Maleakhi 1:1-7; 2:17
... di manakah Allah yang menghukum?
(Maleakhi 2:17)
Cara seorang anak merespons kasih sayang orangtuanya bisa beragam.
Bisa dengan penghormatan dan kepatuhan, bisa juga sebaliknya.
Seorang anak dapat terus berbuat sesuka hati, melanggar semua aturan yang diberikan, bahkan secara sadar mengulang-ulang hal tersebut. Anak itu bertingkah ”kebablasan” atau kelewatan. Ia berpikir: “Orangtuaku sangat sayang padaku. Mereka tidak akan marah pada apa pun yang kulakukan karena aku ini kesayangan mereka”.
Kalimat pernyataan Tuhan yang pertama dalam kitab Maleakhi adalah: “Aku mengasihi kamu” (1:2).
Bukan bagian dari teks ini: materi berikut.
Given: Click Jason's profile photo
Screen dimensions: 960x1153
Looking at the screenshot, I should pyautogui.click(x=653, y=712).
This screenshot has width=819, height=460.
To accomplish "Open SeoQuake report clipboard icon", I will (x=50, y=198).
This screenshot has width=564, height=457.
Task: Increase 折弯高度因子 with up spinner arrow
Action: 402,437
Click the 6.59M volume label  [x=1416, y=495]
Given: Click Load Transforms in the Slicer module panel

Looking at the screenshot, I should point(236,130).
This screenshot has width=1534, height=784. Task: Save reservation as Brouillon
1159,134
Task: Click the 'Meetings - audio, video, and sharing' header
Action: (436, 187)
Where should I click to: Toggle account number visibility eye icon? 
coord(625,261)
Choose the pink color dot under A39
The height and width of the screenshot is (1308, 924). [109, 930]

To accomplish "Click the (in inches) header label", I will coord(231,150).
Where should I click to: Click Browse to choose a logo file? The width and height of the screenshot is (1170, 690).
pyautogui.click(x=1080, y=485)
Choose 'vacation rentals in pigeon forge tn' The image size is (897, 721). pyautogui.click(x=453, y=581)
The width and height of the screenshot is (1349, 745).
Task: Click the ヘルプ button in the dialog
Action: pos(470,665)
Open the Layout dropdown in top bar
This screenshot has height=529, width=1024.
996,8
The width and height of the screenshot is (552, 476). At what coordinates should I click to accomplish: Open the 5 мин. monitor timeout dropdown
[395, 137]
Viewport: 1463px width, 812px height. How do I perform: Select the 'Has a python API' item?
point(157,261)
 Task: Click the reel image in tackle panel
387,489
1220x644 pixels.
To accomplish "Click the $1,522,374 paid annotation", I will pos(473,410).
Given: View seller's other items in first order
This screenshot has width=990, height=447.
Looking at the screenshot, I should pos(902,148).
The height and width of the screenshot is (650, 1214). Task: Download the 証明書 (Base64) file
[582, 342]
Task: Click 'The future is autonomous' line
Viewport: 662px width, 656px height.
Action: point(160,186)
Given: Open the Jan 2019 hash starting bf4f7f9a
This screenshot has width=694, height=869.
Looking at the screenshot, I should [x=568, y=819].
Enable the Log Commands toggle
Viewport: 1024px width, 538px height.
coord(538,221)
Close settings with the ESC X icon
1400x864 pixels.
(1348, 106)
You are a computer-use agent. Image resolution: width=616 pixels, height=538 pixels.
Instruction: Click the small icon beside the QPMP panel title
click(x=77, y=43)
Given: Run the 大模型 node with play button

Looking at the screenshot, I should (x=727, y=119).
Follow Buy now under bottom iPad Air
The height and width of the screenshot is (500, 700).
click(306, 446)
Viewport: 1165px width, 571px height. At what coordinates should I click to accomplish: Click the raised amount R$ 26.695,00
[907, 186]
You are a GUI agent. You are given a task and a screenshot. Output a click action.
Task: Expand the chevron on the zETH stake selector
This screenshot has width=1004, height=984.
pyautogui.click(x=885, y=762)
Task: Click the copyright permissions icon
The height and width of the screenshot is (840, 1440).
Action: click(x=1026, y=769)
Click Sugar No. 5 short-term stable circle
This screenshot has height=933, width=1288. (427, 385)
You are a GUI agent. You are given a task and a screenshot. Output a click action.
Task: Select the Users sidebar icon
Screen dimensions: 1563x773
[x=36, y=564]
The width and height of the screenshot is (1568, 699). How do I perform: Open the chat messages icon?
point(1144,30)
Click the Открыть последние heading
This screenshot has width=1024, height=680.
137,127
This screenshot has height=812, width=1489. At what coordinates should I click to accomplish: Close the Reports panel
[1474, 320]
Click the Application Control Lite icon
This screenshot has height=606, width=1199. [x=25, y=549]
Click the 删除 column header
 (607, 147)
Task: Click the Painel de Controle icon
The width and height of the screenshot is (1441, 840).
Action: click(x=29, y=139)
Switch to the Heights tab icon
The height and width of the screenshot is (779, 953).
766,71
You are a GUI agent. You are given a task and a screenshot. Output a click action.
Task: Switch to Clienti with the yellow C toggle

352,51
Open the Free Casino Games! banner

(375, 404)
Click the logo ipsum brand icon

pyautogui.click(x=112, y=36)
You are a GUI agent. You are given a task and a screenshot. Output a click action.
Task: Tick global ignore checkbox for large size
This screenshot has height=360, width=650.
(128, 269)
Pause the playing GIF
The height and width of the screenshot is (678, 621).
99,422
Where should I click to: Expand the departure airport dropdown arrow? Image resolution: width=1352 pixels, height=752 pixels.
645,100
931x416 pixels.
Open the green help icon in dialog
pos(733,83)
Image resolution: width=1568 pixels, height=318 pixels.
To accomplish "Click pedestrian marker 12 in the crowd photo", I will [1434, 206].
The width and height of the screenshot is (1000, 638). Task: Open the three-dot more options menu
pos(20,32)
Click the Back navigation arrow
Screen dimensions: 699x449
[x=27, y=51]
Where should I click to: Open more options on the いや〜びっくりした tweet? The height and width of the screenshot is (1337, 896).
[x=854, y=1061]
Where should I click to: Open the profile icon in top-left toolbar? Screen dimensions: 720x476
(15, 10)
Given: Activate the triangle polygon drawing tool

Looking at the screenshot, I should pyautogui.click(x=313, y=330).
Namun, setelah itu terungkap keluhan atas berbagai tingkah umat yang kebablasan. Kasih sayang Tuhan disalahartikan, bahkan dijadikan pembenaran atas berbagai perbuatan yang sesungguhnya mengecewakan hati Tuhan. Umat Israel tidak menyadari betapa mereka menyusahkan hati Tuhan dengan semua perilaku itu.
Mengetahui bahwa Tuhan mengasihi kita, tidak membuat kita bersyukur dan berusaha hidup benar meneladani kasih-Nya.
Kita terus melakukan kesalahan dan menganggapnya biasa karena berpikir hal itu tidak mengurangi kasih Tuhan kepada kita.
Kitab ini mengingatkan bahwa kita keliru menganggap Tuhan berkenan pada perbuatan yang tidak baik. Kalaupun Dia tidak menjatuhkan hukuman, bukan berarti kejahatan kita dibenarkan oleh-Nya. Seperti orangtua yang bisa menegur dan menghukum anaknya agar tidak kebablasan, Tuhan pun dapat mengajar kita walau untuk itu Dia sangat bersusah hati.
Karenanya, maukah kita tidak lagi kebablasan dan menyalahartikan kasih sayang Tuhan?